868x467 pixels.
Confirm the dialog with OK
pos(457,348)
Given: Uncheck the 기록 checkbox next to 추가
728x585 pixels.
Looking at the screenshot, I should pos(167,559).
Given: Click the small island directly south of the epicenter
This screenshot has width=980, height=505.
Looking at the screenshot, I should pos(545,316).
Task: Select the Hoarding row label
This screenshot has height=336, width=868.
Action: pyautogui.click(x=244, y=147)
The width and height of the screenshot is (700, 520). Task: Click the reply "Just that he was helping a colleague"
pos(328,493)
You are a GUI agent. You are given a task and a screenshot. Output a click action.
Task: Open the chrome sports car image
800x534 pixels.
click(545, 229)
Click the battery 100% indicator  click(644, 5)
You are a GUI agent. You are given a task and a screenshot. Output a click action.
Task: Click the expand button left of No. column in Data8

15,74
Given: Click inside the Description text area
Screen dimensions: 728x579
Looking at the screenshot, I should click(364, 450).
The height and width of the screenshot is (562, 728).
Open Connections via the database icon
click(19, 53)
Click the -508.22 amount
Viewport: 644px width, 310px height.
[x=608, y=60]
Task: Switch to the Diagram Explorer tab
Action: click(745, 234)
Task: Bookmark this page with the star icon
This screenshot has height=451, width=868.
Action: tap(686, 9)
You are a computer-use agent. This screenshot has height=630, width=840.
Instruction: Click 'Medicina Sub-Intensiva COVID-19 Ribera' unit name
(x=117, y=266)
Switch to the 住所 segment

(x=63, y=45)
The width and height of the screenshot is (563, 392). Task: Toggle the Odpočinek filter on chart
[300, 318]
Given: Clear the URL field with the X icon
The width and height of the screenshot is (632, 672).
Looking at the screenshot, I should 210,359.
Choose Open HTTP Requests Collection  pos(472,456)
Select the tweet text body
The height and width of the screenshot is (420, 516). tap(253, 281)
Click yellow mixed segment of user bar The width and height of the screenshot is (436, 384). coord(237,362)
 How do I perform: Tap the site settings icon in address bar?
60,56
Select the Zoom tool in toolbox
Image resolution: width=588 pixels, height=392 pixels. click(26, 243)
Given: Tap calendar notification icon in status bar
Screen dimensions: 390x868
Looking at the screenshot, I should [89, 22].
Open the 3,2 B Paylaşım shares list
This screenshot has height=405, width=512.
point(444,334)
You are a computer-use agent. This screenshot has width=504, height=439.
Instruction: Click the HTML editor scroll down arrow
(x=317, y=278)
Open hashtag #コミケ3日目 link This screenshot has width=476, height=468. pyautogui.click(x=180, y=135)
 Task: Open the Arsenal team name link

▶ Exercise brief
Could you reproduce all of the entries above exactly?

▶ Answer below
868x467 pixels.
Confirm the dialog with OK
pos(457,348)
Given: Uncheck the 기록 checkbox next to 추가
728x585 pixels.
Looking at the screenshot, I should pos(167,559).
Given: Click the small island directly south of the epicenter
This screenshot has width=980, height=505.
Looking at the screenshot, I should pos(545,316).
Task: Select the Hoarding row label
This screenshot has height=336, width=868.
Action: pyautogui.click(x=244, y=147)
The width and height of the screenshot is (700, 520). Task: Click the reply "Just that he was helping a colleague"
pos(328,493)
You are a GUI agent. You are given a task and a screenshot. Output a click action.
Task: Open the chrome sports car image
800x534 pixels.
click(545, 229)
Click the battery 100% indicator  click(644, 5)
You are a GUI agent. You are given a task and a screenshot. Output a click action.
Task: Click the expand button left of No. column in Data8

15,74
Given: Click inside the Description text area
Screen dimensions: 728x579
Looking at the screenshot, I should click(364, 450).
The height and width of the screenshot is (562, 728).
Open Connections via the database icon
click(19, 53)
Click the -508.22 amount
Viewport: 644px width, 310px height.
[x=608, y=60]
Task: Switch to the Diagram Explorer tab
Action: click(745, 234)
Task: Bookmark this page with the star icon
This screenshot has height=451, width=868.
Action: tap(686, 9)
You are a computer-use agent. This screenshot has height=630, width=840.
Instruction: Click 'Medicina Sub-Intensiva COVID-19 Ribera' unit name
(x=117, y=266)
Switch to the 住所 segment

(x=63, y=45)
The width and height of the screenshot is (563, 392). Task: Toggle the Odpočinek filter on chart
[300, 318]
Given: Clear the URL field with the X icon
The width and height of the screenshot is (632, 672).
Looking at the screenshot, I should 210,359.
Choose Open HTTP Requests Collection  pos(472,456)
Select the tweet text body
The height and width of the screenshot is (420, 516). tap(253, 281)
Click yellow mixed segment of user bar The width and height of the screenshot is (436, 384). coord(237,362)
 How do I perform: Tap the site settings icon in address bar?
60,56
Select the Zoom tool in toolbox
Image resolution: width=588 pixels, height=392 pixels. click(26, 243)
Given: Tap calendar notification icon in status bar
Screen dimensions: 390x868
Looking at the screenshot, I should [89, 22].
Open the 3,2 B Paylaşım shares list
This screenshot has height=405, width=512.
point(444,334)
You are a computer-use agent. This screenshot has width=504, height=439.
Instruction: Click the HTML editor scroll down arrow
(x=317, y=278)
Open hashtag #コミケ3日目 link This screenshot has width=476, height=468. pyautogui.click(x=180, y=135)
 Task: Open the Arsenal team name link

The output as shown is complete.